Know thyself: strengths

Kerstin Scheuch, Director CENTRO, Mexico City

When Kerstin and I spoke last, it was 9.30 pm Mexico City time and she was just about to finish up her day. Yet, she was full of positive energy and when we discussed what she liked in particular about her job, it became clear that she now has accomplished what many of us struggle with: blurring the line between work and life. Her job carries the authentic note that crystalizes if we use our core competencies and enjoy what we are doing.

The role

Kerstin Scheuch is Director at CENTRO, a college for design, film and media in the heart of Mexico City. Formalizing a philanthropist’s vision, Kerstin lead the school’s launch in 2004. Today she oversees anything from finances, operations, marketing to business development and she leads the development of new curricular programs.

Exit signs

Originally from Austria, Kerstin has a rich professional portfolio: after her art history studies in Vienna, she worked at Sotheby’s on 19th century paintings and later managed a local museum. In her early thirties, she added formal business training and graduated with an MBA from INSEAD in France. Subsequently Kerstin signed up as a strategy consultant with KPMG’s London office. Her commitment to work hard drove her to embrace this [to her foreign] process driven and structured culture. It was for love that she exited the corporate world and moved to Mexico City in 2002, without knowing a word of Spanish. Not surprisingly, among her top five signature strengths are bravery, zest and optimism about the future.

The payoff

Throughout her career, Kerstin has held two convictions: work hard and follow your passion. And when one failed her, the other one would come to her rescue. At CENTRO she has been able to align her work and interests with what she enjoys doing most: “I see no need to mentally separate work and life – I truly enjoy what I do and the content I work on, I am able to grow continuously [her top signature strength is ‘love of learning’] and working with my colleagues is fun, we have become friends and enjoy spending time together.”

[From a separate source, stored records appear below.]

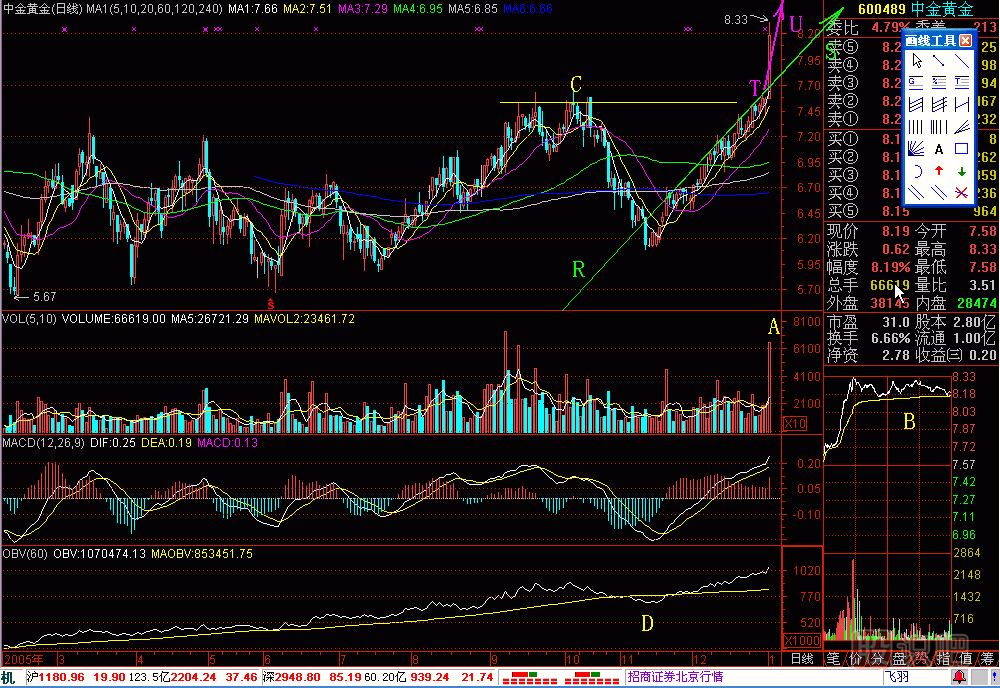Screen dimensions: 1000x688
Task: Open the 筹 chip distribution tab
Action: [x=987, y=658]
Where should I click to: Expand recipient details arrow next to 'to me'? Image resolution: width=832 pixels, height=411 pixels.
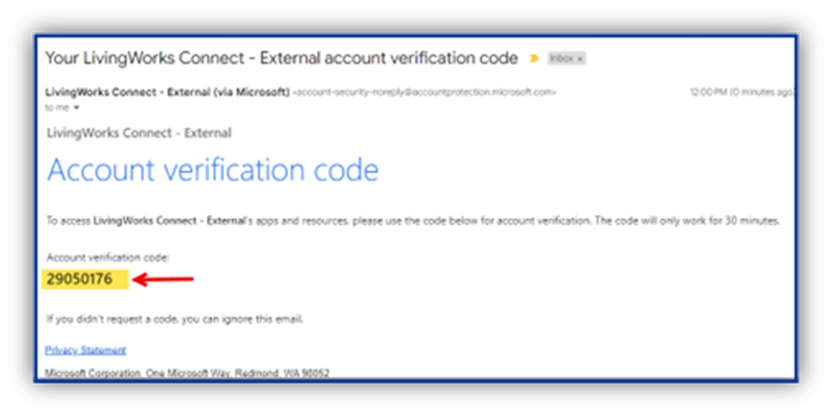click(x=76, y=108)
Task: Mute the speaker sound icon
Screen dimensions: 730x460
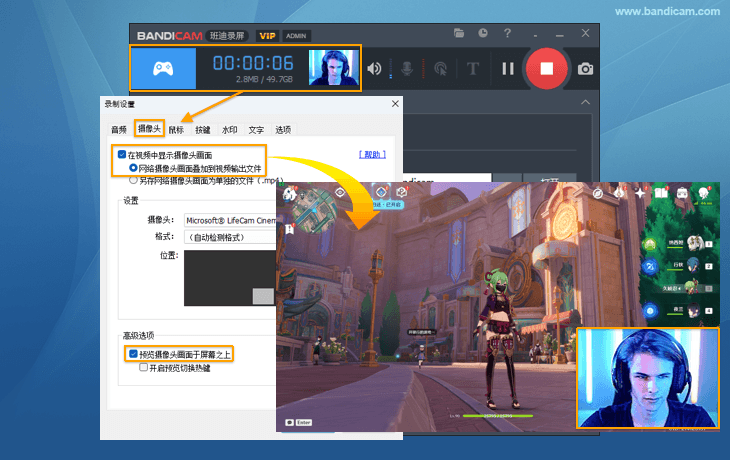Action: point(375,69)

Change driven by strengths

Remarkably, Kerstin, at the age of 14, already had some very strong ideas as to what she was interested in, what her strengths were and what was important to her. In addition, a supportive upbringing allowed her to experiment in a safe space. Life may have presented her with a few detours, but as a young professional, she succeeded in joining her values with how she works and lives.

Few of us know ourselves so well at a young age. Often we also change over the course of a lifetime and what was true ‘then’ may not be true now. If you are asking yourself ‘what next’, but are not quite clear as to what your signature strengths are (or in other words: what you enjoy doing most), there are a number of tools that are readily available to you.

One is the Values In Action Inventory of Strengths (VIA-IS), a complimentary 30-minute questionnaire that measures the degree to which you identify with each of the 24 character strengths. This assessment is demonstrably reliable, valid, stable across cultures and a solid step towards discovering the ‘real you’.